=== Exercise data ===

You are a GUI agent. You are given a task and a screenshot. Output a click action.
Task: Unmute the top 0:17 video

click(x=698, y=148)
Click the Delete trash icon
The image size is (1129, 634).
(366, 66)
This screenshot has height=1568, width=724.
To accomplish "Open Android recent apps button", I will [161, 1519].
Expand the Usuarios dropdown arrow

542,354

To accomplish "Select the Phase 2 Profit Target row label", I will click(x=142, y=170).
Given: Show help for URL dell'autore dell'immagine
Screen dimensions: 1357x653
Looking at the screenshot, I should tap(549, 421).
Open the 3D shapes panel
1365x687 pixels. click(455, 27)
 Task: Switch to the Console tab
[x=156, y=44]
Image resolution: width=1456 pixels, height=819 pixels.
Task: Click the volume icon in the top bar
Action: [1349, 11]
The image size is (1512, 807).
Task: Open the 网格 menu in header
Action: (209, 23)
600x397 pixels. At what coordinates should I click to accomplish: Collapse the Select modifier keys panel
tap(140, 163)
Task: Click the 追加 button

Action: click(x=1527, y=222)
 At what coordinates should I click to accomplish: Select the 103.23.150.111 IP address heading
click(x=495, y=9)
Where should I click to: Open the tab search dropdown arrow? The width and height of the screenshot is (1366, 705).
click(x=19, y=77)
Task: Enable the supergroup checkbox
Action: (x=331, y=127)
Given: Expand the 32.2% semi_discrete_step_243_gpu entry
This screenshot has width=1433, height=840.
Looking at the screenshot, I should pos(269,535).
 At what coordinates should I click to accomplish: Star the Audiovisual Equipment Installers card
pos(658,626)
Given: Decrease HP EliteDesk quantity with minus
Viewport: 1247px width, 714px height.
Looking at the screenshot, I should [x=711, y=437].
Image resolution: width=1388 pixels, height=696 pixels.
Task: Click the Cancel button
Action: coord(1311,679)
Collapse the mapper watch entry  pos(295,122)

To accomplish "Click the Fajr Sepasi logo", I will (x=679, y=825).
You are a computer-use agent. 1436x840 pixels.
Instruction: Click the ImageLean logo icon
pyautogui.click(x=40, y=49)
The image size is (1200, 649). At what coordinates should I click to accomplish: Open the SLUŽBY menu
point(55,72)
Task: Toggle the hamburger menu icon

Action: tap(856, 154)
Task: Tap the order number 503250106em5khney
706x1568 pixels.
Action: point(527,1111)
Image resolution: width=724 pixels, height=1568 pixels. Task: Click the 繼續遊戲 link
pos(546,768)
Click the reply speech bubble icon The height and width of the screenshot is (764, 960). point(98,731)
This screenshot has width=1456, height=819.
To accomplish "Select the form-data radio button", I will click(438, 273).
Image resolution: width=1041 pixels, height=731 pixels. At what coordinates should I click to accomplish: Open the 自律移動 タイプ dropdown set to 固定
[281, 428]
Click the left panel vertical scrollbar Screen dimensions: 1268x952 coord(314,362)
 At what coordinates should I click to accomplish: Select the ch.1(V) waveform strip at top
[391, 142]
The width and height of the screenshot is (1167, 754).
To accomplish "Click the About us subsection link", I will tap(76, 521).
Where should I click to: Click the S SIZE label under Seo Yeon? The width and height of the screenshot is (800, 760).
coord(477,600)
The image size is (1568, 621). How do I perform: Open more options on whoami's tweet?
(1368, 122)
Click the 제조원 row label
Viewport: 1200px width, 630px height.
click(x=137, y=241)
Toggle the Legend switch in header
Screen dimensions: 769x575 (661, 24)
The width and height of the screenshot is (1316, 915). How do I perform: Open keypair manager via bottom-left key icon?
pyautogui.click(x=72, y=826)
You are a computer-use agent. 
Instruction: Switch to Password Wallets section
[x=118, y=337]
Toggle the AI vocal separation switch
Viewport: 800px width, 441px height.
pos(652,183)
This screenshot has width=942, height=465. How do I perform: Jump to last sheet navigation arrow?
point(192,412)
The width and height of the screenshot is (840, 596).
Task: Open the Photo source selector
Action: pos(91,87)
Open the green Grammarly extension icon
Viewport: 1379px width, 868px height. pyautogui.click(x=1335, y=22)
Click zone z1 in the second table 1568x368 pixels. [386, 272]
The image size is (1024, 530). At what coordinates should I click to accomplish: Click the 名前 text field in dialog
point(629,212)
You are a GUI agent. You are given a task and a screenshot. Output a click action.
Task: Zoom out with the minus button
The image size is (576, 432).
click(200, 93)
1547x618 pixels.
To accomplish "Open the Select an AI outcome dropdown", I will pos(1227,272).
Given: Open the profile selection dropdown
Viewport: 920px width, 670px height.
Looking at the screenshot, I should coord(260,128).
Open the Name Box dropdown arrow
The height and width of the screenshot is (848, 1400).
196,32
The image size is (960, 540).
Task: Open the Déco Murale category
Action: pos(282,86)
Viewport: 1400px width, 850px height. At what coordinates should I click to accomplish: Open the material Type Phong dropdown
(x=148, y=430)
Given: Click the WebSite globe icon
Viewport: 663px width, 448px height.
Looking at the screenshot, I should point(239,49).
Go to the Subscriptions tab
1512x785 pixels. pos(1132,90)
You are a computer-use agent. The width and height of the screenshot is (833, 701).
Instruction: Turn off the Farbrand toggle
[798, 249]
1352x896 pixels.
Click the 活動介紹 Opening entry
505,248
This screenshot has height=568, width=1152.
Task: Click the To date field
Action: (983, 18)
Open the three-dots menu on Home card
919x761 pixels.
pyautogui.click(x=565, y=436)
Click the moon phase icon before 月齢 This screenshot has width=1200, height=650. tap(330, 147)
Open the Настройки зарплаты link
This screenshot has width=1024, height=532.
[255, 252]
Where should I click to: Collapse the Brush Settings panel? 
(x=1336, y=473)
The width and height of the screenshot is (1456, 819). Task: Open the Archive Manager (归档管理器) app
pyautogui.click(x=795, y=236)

===

Work instructions ▸ Please retype every line of the listing above, keeping each one unchanged.

The result ▸
You are a GUI agent. You are given a task and a screenshot. Output a click action.
Task: Unmute the top 0:17 video

click(x=698, y=148)
Click the Delete trash icon
The image size is (1129, 634).
(366, 66)
This screenshot has height=1568, width=724.
To accomplish "Open Android recent apps button", I will [161, 1519].
Expand the Usuarios dropdown arrow

542,354

To accomplish "Select the Phase 2 Profit Target row label", I will click(x=142, y=170).
Given: Show help for URL dell'autore dell'immagine
Screen dimensions: 1357x653
Looking at the screenshot, I should tap(549, 421).
Open the 3D shapes panel
1365x687 pixels. click(455, 27)
 Task: Switch to the Console tab
[x=156, y=44]
Image resolution: width=1456 pixels, height=819 pixels.
Task: Click the volume icon in the top bar
Action: [1349, 11]
The image size is (1512, 807).
Task: Open the 网格 menu in header
Action: (209, 23)
600x397 pixels. At what coordinates should I click to accomplish: Collapse the Select modifier keys panel
tap(140, 163)
Task: Click the 追加 button

Action: click(x=1527, y=222)
 At what coordinates should I click to accomplish: Select the 103.23.150.111 IP address heading
click(x=495, y=9)
Where should I click to: Open the tab search dropdown arrow? The width and height of the screenshot is (1366, 705).
click(x=19, y=77)
Task: Enable the supergroup checkbox
Action: (x=331, y=127)
Given: Expand the 32.2% semi_discrete_step_243_gpu entry
This screenshot has width=1433, height=840.
Looking at the screenshot, I should pos(269,535).
 At what coordinates should I click to accomplish: Star the Audiovisual Equipment Installers card
pos(658,626)
Given: Decrease HP EliteDesk quantity with minus
Viewport: 1247px width, 714px height.
Looking at the screenshot, I should [x=711, y=437].
Image resolution: width=1388 pixels, height=696 pixels.
Task: Click the Cancel button
Action: coord(1311,679)
Collapse the mapper watch entry  pos(295,122)

To accomplish "Click the Fajr Sepasi logo", I will (x=679, y=825).
You are a computer-use agent. 1436x840 pixels.
Instruction: Click the ImageLean logo icon
pyautogui.click(x=40, y=49)
The image size is (1200, 649). At what coordinates should I click to accomplish: Open the SLUŽBY menu
point(55,72)
Task: Toggle the hamburger menu icon

Action: tap(856, 154)
Task: Tap the order number 503250106em5khney
706x1568 pixels.
Action: point(527,1111)
Image resolution: width=724 pixels, height=1568 pixels. Task: Click the 繼續遊戲 link
pos(546,768)
Click the reply speech bubble icon The height and width of the screenshot is (764, 960). point(98,731)
This screenshot has width=1456, height=819.
To accomplish "Select the form-data radio button", I will click(438, 273).
Image resolution: width=1041 pixels, height=731 pixels. At what coordinates should I click to accomplish: Open the 自律移動 タイプ dropdown set to 固定
[281, 428]
Click the left panel vertical scrollbar Screen dimensions: 1268x952 coord(314,362)
 At what coordinates should I click to accomplish: Select the ch.1(V) waveform strip at top
[391, 142]
The width and height of the screenshot is (1167, 754).
To accomplish "Click the About us subsection link", I will tap(76, 521).
Where should I click to: Click the S SIZE label under Seo Yeon? The width and height of the screenshot is (800, 760).
coord(477,600)
The image size is (1568, 621). How do I perform: Open more options on whoami's tweet?
(1368, 122)
Click the 제조원 row label
Viewport: 1200px width, 630px height.
click(x=137, y=241)
Toggle the Legend switch in header
Screen dimensions: 769x575 (661, 24)
The width and height of the screenshot is (1316, 915). How do I perform: Open keypair manager via bottom-left key icon?
pyautogui.click(x=72, y=826)
You are a computer-use agent. 
Instruction: Switch to Password Wallets section
[x=118, y=337]
Toggle the AI vocal separation switch
Viewport: 800px width, 441px height.
pos(652,183)
This screenshot has width=942, height=465. How do I perform: Jump to last sheet navigation arrow?
point(192,412)
The width and height of the screenshot is (840, 596).
Task: Open the Photo source selector
Action: pos(91,87)
Open the green Grammarly extension icon
Viewport: 1379px width, 868px height. pyautogui.click(x=1335, y=22)
Click zone z1 in the second table 1568x368 pixels. [386, 272]
The image size is (1024, 530). At what coordinates should I click to accomplish: Click the 名前 text field in dialog
point(629,212)
You are a GUI agent. You are given a task and a screenshot. Output a click action.
Task: Zoom out with the minus button
The image size is (576, 432).
click(200, 93)
1547x618 pixels.
To accomplish "Open the Select an AI outcome dropdown", I will pos(1227,272).
Given: Open the profile selection dropdown
Viewport: 920px width, 670px height.
Looking at the screenshot, I should coord(260,128).
Open the Name Box dropdown arrow
The height and width of the screenshot is (848, 1400).
196,32
The image size is (960, 540).
Task: Open the Déco Murale category
Action: pos(282,86)
Viewport: 1400px width, 850px height. At what coordinates should I click to accomplish: Open the material Type Phong dropdown
(x=148, y=430)
Given: Click the WebSite globe icon
Viewport: 663px width, 448px height.
Looking at the screenshot, I should point(239,49).
Go to the Subscriptions tab
1512x785 pixels. pos(1132,90)
You are a computer-use agent. The width and height of the screenshot is (833, 701).
Instruction: Turn off the Farbrand toggle
[798, 249]
1352x896 pixels.
Click the 活動介紹 Opening entry
505,248
This screenshot has height=568, width=1152.
Task: Click the To date field
Action: (983, 18)
Open the three-dots menu on Home card
919x761 pixels.
pyautogui.click(x=565, y=436)
Click the moon phase icon before 月齢 This screenshot has width=1200, height=650. tap(330, 147)
Open the Настройки зарплаты link
This screenshot has width=1024, height=532.
[255, 252]
Where should I click to: Collapse the Brush Settings panel? 
(x=1336, y=473)
The width and height of the screenshot is (1456, 819). Task: Open the Archive Manager (归档管理器) app
pyautogui.click(x=795, y=236)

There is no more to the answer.